• _TASK REQUIREMENTS_: Copy the records below verbatim, from the first line up to and including the line that contains "(1368, 479).".

• _LISTED ENTRIES_:
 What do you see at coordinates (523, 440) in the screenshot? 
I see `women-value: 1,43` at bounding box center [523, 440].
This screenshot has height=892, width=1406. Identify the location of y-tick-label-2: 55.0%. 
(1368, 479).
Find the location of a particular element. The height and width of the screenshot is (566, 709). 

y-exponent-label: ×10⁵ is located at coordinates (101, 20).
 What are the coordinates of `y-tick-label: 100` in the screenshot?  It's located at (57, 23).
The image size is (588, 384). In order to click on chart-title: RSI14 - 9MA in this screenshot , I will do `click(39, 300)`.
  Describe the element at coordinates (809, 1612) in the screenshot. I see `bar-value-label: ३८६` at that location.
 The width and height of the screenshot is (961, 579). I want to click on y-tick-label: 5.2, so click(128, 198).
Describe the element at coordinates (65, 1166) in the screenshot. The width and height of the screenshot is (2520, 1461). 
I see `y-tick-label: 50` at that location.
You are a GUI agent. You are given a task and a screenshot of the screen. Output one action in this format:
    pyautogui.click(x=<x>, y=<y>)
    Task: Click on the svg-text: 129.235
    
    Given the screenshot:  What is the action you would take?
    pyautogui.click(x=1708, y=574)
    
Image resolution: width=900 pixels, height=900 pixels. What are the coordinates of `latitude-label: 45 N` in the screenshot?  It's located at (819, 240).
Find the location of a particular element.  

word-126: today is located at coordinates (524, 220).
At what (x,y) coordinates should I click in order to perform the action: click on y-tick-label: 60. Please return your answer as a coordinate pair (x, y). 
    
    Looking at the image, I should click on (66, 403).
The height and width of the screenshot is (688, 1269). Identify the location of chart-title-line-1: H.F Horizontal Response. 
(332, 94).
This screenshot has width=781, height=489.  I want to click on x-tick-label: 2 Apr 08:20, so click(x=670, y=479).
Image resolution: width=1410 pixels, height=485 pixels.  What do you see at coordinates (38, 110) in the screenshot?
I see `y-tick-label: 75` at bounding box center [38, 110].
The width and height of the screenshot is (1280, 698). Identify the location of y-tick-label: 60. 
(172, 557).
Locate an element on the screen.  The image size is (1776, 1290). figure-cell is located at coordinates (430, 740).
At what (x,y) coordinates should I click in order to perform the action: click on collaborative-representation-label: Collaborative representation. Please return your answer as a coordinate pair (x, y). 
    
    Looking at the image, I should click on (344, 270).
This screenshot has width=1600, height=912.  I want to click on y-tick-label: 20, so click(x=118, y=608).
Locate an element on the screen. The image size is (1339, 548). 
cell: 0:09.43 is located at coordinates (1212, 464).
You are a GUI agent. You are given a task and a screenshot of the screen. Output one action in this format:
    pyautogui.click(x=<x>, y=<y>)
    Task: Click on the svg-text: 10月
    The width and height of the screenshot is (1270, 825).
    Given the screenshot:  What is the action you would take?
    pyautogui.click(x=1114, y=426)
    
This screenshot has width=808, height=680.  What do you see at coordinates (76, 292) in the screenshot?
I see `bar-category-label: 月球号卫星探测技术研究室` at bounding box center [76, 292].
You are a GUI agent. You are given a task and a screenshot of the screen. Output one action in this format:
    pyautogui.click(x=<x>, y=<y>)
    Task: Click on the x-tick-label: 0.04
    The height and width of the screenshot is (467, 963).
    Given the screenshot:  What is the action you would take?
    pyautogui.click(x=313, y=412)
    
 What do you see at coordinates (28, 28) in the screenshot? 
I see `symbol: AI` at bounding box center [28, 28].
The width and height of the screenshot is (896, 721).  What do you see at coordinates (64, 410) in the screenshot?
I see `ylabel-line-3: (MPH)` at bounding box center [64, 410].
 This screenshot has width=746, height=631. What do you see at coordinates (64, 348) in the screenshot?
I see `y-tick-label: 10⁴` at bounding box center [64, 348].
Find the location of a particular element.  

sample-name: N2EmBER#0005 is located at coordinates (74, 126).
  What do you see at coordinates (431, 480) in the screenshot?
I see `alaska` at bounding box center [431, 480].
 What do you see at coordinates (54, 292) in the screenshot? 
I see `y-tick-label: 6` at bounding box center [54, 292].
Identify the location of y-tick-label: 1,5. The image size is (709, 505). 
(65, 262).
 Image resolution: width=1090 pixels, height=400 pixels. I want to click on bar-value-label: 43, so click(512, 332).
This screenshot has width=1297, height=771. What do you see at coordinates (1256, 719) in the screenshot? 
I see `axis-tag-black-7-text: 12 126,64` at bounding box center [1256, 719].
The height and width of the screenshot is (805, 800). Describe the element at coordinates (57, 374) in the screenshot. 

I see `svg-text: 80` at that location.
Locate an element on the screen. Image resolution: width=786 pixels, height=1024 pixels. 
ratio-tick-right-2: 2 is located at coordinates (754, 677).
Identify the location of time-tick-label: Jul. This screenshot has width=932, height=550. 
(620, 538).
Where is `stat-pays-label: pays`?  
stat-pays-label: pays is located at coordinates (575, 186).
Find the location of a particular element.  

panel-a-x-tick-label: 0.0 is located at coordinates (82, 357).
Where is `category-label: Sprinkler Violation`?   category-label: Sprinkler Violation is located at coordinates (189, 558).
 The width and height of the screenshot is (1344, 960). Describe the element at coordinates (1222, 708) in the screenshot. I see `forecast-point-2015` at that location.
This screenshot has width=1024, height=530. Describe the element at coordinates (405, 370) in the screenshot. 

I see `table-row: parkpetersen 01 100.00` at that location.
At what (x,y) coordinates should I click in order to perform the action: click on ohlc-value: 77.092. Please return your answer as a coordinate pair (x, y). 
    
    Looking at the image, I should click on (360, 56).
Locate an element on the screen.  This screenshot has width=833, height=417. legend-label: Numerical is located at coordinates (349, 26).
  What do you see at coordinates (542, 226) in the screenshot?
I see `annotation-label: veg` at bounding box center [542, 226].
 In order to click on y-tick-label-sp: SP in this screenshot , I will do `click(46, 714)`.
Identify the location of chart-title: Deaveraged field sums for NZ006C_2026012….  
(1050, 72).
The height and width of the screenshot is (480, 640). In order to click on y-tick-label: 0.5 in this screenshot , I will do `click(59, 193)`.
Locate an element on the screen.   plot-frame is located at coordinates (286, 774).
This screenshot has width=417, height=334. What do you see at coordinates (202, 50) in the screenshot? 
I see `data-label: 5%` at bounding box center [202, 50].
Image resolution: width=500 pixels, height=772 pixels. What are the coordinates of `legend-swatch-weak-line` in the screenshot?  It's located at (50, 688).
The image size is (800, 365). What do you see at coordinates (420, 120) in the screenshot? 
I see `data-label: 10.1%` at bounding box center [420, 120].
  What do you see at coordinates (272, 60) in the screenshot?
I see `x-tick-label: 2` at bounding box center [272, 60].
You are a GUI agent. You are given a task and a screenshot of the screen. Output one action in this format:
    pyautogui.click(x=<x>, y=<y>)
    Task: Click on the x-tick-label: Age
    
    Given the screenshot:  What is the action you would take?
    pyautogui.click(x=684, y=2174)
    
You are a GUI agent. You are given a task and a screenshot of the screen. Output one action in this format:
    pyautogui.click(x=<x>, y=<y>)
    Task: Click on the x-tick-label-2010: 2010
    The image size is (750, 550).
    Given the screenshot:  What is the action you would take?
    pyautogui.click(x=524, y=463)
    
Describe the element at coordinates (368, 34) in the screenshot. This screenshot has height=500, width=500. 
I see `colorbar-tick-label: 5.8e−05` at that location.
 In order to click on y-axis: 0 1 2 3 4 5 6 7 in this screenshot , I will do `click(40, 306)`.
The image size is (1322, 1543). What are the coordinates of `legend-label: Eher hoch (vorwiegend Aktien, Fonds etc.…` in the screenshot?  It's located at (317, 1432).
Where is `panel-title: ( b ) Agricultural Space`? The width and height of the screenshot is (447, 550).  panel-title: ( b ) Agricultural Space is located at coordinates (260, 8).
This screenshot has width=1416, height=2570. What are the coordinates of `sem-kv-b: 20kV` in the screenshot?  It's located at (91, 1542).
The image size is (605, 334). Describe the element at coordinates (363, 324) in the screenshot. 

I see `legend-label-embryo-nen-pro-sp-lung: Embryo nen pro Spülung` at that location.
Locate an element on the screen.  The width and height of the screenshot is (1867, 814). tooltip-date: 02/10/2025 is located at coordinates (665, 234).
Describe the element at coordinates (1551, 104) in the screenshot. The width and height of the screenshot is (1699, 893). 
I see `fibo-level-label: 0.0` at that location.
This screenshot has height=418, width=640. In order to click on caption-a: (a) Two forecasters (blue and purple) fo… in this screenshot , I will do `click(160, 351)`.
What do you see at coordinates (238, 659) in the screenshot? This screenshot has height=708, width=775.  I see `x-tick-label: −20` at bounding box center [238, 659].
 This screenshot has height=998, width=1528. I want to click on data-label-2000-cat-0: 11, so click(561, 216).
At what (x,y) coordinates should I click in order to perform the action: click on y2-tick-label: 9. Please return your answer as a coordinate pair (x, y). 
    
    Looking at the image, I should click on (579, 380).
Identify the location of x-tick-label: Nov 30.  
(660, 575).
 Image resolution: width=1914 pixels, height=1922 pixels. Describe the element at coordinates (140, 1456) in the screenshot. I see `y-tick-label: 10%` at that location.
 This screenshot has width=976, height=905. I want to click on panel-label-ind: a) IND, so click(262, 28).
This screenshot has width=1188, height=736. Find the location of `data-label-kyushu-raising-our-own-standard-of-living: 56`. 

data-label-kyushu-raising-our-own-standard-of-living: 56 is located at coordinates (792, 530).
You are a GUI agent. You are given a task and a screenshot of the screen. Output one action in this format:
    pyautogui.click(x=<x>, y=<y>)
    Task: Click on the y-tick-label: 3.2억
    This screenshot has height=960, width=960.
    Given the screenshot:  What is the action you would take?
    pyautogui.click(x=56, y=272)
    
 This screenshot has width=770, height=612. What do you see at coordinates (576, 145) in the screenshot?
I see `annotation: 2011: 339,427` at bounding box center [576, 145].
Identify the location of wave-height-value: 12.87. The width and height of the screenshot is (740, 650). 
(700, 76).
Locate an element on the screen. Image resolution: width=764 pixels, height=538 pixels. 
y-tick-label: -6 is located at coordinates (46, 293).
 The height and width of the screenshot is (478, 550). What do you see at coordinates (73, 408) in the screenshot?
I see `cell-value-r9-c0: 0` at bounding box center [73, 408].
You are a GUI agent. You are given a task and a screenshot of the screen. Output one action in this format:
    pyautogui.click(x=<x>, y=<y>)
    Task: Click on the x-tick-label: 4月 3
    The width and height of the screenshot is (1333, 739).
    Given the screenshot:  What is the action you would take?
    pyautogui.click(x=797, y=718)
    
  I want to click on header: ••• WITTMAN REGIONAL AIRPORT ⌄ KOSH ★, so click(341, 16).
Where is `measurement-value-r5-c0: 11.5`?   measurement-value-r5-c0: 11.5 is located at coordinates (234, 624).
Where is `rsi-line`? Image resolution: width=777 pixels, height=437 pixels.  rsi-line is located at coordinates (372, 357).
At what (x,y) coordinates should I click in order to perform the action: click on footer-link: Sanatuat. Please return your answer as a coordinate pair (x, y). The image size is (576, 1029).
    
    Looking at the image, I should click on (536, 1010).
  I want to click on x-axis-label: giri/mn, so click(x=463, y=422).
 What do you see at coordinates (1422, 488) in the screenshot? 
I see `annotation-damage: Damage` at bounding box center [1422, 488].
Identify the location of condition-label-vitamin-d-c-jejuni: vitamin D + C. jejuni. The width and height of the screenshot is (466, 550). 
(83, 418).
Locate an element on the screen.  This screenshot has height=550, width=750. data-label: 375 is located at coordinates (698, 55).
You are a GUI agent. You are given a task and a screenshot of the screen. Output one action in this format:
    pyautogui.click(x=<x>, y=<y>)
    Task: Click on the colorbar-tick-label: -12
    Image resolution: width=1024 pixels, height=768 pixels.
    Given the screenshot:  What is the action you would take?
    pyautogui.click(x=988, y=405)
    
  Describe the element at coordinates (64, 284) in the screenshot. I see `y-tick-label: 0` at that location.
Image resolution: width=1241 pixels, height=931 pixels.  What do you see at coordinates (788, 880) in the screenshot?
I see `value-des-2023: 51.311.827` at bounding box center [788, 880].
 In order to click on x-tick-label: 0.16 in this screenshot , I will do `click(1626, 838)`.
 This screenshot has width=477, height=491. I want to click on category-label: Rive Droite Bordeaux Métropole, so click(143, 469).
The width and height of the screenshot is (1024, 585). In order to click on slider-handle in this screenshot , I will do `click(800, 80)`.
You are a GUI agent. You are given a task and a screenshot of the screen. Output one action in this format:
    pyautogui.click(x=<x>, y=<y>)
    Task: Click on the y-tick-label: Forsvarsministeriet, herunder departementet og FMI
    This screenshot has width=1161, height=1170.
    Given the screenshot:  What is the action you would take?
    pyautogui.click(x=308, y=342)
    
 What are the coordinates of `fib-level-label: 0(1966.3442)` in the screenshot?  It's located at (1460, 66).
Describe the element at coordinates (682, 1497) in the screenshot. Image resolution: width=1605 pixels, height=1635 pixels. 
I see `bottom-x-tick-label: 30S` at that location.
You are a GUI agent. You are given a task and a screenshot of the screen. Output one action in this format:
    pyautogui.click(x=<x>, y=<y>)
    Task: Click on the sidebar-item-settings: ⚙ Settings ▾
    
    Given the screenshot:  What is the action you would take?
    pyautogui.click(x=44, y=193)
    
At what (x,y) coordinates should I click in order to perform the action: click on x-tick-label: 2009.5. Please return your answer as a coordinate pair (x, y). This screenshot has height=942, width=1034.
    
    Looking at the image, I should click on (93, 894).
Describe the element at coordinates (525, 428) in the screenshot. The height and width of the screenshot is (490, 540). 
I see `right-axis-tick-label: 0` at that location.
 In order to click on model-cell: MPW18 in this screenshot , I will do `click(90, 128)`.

• _TASK RESPONSE_:
 What do you see at coordinates (523, 440) in the screenshot? 
I see `women-value: 1,43` at bounding box center [523, 440].
This screenshot has height=892, width=1406. Identify the location of y-tick-label-2: 55.0%. 
(1368, 479).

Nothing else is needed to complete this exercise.